The French know how to make coming-of-age movies better than anyone. A recent example is Summer of 85, which has a deep vein of feeling to mine beneath its bland title. François Ozon writes and directs the story of Alexis (Felix Lefebvre), a teenage boy who becomes fast friends, and more, with David (Benjamin Voisin), a handsome slightly older boy. Against the picturesque backdrop of a seaside village, the boys become intimately intertwined in one another’s lives, and yet, because of the ill-defined boundaries of their love, and their inability to explain to anyone else what the nature of their budding romance might become, they are isolated together. This helps breed the intensity of their bond, but also sows the seeds of a great sadness were they ever to fall out, especially as the intensity of affection slowly gets lopsided. (That the film keeps bouncing back in time from a teased tragedy helps sell the bittersweetness of the happy times on display.) 

The movie covers just a few weeks of summer work and play in the sun and sand, long languorous evenings out lingering larger than home and parents. (The folks have their own issues, fairly or unfairly projected onto their sons.) It captures the push-pull of adolescent relationships, especially in the sun-dappled whirlwind fleeting qualities held in the very grain and light of its frames. Here there’s rush and regret, obsession and awkwardness, intensity and shyness, the frenzy and the melancholy, the sugar-high of new sensation and the lingering sting of a loss. There’s natural fresh-faced openness to the performers who physicalize the ups and downs of their six-week encounter, and Ozon, always so good at conjuring the intangible through the physical, baring feelings through bodies, poses them in the frame with an unforced naturalism and a casual beauty. And the film is covered in well-chosen voice over from Alexis, who pours out his perspective from a stormy reminiscing remove. He says he was in love with him. Or at least, as much as he knew about the word at that time.
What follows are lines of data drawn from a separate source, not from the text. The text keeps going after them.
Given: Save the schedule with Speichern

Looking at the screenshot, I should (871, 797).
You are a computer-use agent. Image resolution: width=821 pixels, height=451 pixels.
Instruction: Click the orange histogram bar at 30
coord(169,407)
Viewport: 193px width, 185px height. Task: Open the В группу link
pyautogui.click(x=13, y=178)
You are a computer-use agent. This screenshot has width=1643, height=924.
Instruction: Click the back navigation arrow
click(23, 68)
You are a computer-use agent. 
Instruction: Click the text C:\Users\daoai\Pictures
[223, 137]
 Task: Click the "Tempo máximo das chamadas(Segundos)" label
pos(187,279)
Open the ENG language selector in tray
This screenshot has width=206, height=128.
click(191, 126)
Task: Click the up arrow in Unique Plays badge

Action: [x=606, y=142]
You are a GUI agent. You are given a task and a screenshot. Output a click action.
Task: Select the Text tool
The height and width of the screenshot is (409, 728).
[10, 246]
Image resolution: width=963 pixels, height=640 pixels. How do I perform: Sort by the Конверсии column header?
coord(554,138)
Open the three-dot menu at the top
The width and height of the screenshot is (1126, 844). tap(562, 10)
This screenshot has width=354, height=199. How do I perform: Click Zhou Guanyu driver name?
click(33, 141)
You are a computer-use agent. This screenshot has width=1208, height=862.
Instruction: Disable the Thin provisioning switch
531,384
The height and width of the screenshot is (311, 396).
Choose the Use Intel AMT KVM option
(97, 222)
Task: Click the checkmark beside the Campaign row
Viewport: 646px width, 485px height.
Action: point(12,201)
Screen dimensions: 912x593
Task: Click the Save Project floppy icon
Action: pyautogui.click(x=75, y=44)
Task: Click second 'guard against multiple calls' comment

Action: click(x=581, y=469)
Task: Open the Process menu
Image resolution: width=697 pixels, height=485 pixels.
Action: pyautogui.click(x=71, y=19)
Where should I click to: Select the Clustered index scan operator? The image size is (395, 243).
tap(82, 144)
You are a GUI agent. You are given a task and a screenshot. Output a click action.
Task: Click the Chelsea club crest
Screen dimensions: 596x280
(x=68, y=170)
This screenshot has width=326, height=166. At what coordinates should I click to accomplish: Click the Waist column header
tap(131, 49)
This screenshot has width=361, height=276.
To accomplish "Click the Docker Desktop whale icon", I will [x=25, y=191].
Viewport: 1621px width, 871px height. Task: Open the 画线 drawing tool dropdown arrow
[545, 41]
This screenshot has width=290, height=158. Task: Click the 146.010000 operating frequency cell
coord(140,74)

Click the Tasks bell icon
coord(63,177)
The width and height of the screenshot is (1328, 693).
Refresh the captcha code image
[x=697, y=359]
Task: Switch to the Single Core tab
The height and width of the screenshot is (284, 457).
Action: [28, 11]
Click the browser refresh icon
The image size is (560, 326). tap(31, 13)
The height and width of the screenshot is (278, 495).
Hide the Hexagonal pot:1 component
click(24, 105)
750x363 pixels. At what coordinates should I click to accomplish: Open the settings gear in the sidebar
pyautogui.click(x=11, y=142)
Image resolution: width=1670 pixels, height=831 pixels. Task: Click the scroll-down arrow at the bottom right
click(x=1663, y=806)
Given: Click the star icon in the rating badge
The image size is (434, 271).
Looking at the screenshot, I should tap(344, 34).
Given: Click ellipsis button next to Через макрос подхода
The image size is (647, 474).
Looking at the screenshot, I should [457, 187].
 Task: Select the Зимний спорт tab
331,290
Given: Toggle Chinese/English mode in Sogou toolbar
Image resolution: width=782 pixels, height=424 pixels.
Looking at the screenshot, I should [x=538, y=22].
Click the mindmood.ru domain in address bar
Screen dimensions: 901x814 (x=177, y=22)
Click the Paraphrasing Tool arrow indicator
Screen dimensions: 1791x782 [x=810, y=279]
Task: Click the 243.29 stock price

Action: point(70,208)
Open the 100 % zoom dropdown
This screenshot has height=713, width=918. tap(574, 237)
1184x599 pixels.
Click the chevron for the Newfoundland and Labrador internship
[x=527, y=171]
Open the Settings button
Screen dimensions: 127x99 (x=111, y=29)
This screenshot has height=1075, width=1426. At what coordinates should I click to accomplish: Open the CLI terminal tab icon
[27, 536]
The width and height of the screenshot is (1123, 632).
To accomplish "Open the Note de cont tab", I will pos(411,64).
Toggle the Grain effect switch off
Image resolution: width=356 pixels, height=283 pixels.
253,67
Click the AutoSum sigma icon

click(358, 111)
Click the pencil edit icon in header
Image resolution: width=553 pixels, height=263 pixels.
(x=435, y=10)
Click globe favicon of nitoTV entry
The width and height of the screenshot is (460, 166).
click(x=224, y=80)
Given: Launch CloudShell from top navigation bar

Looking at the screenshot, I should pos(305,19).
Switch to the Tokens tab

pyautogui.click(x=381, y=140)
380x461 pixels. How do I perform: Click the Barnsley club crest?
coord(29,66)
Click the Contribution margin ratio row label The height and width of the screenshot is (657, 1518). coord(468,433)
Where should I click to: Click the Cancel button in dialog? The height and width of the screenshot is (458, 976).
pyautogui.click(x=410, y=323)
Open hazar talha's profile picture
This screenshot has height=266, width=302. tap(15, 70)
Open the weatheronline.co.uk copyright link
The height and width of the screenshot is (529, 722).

And that makes all the difference. We feel that distance, which makes the surging sensation of a well-chosen montage — the best cinematic use of Rod Stewart, perhaps, a feat then double-underlined by an especially poignant reprise — line up all the more tremulously against the cold reality of time gone by. This coming-of-age is not so much about growing into a different person, as it is forging ahead a little older and wiser after one sudden crash of a teenage summer. It's a film that knows teenagers see every new feeling as the most important they’ve ever felt.

1 comment:

  1. A surprisingly poignant and simultaneously uplifting film, incredibly well portrayed by the young leads. A most pleasant surprise.